Recommended CitationFrosch, R. J., and A. C. Pay. Implementation of a Non-Metallic Reinforced Bridge Deck, Volume 1: Bond Behavior. Publication FHWA/IN/JTRP-2006/15-1. , Indiana Department of Transportation and Purdue University, West Lafayette, Indiana, 2006. http://dx.doi.org/10.5703/1288284313383
The primary maintenance problem with bridges in Indiana has been deterioration of the concrete deck which is often related to corrosion of the reinforcing steel. While a corrosion protection system consisting of epoxy-coated reinforcement in combination with 2-1/2 in. of Class C concrete cover has been used in Indiana, research and experience have demonstrated that this system can be compromised. As an alternative solution to the corrosion problem in reinforced concrete, fiber reinforced polymer (FRP) bars which are corrosion resistant can be provided as reinforcement. This research was divided into two phases directed towards the implementation of a nonmetallic reinforced bridge deck. The first phase evaluated the bond strength of fiber reinforced polymer reinforcement with the goal of developing a design expression for the calculation of development and splice lengths.
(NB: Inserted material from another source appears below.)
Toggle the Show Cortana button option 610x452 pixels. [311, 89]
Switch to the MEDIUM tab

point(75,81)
Forty-six glass FRP, carbon FRP, and steel reinforced concrete beams with unconfined tension lap splices were tested. The second phase consisted of the design, construction, and performance evaluation of a glass FRP bar reinforced concrete bridge deck. Based on this study, design recommendations are provided for the calculation of development and splice lengths of both FRP and steel reinforcement. Furthermore, the behavior of the FRP reinforced bridge deck is assessed and compared with its design assumptions. The findings of this study provide design tools and behavioral data that will assist in the future development and deployment of this technology.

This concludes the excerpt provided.